I suppose like other mystics, what God speaks, and God's law, will always take higher place than temporal.  I find it most interesting, this juxtaposition of the CL603 hermit designation and of God's choosing.  I assume in some way they both will meld, or else I will need to be God's hermit but illegal by man's law, even if Holy Mother Church law.  In that case, I will be very clear that I am illegal of temporal Church but chosen by God as His hermit.  I find it all fascinating and very positive.  St.

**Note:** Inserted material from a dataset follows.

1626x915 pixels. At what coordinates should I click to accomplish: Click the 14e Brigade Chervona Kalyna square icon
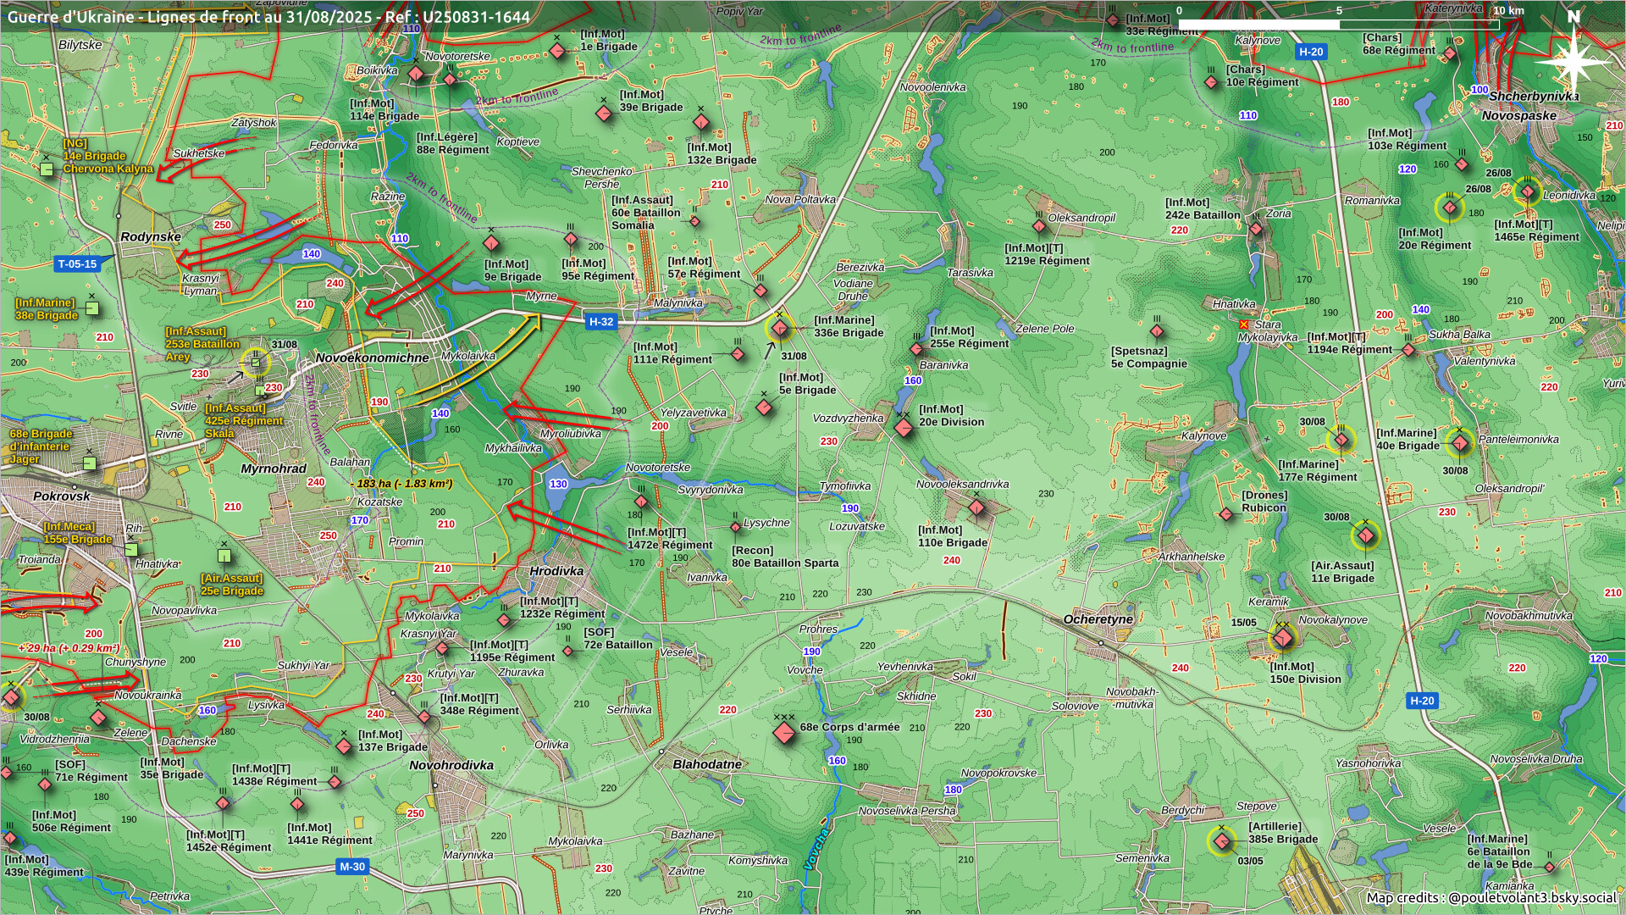[47, 170]
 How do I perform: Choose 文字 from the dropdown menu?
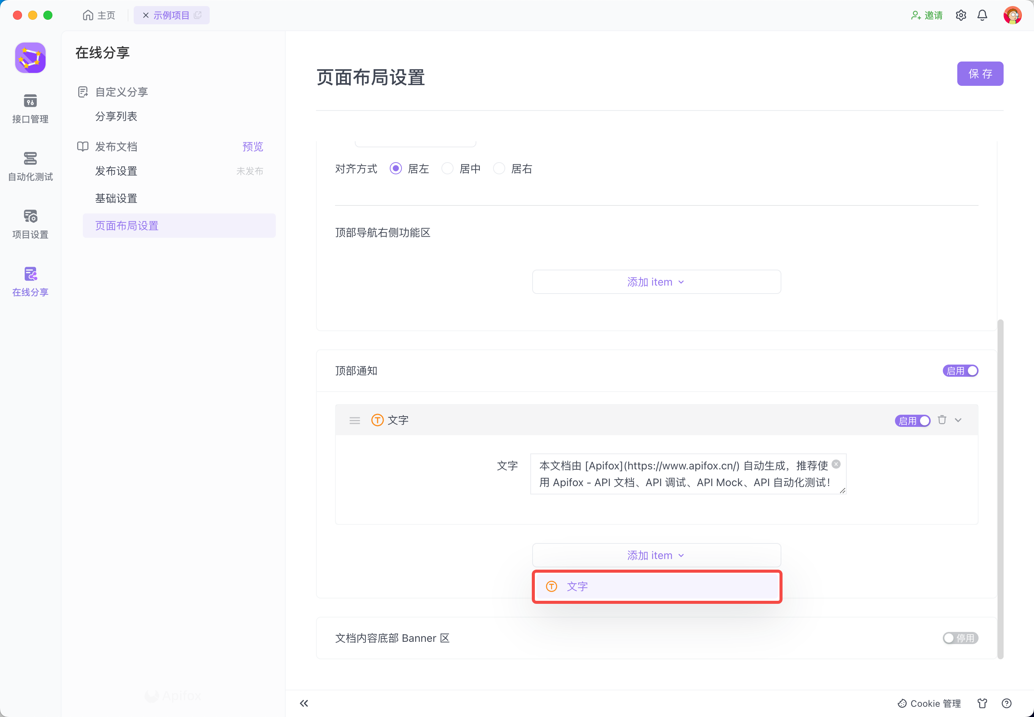pyautogui.click(x=656, y=586)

Joan of Arc notably chose to adhere to what God told her.  We know the outcome:  burned at the stake as a heretic.  Yet soon after declared a saint by the populace and eventually the Church followed suit.

It is truth time and again, that mystics tend to be eaten up and spit out by others, Catholic others, in particular.  It is all part of the Lord conforming these temporal anomalies to Himself in the path of suffering and crucifixion.

What I'm discovering--awoke with this reality--is just how much in the over 20 years since beginning the hermit vocation discernment process (that "God chose for" me "and values very much")  just how much my identity as a person and soul has become as one with  the hermit vocation and way of life.  I question if this is good?  I rather think that the Lord in this current situation and realistic temporal process, of which the spiritual is always a significant if not predominate part, that He is pointing out to me that my identity has become too much wrapped up in hermit vocation, which is only a temporal vocation, at that.  

Have I been too much of my body, mind, heart, and soul identified and enmeshed in the temporal vocation of Catholic hermit--whether illegally so or to be a hermit recognized by Church law?  Perhaps, for the thought of being not a Catholic hermit by Church law, and in essence an "illegal Catholic hermit" felt as if a large chunk of my interior was being torn or excised.  I consider thus, that hermit identity can be in God's sight too dominate?  Is that what He wants me to grasp and adjust whether am to be a by canon, legal hermit or not?

I will pray and listen and ponder this real possibility, that hermits (legal and illegal) can identify too much with their hermit vocation--approved by the Church or approved by God, either way or both).  Perhaps too much emphasis on hermit vocation and life rather than on the soul's progress to union with God, which is the point and purpose of our human journeys and soul's progression in His Real Presence.  Our true identity is to be in Christ.  That may already be God's answer.

And, of course, per usual, I will write and share honestly of what I hear and discern, of what Scriptures and various other ways the Lord speaks to us.

God bless His Real Presence in us!  Little children, let os love God above all things and love others as God loves us all!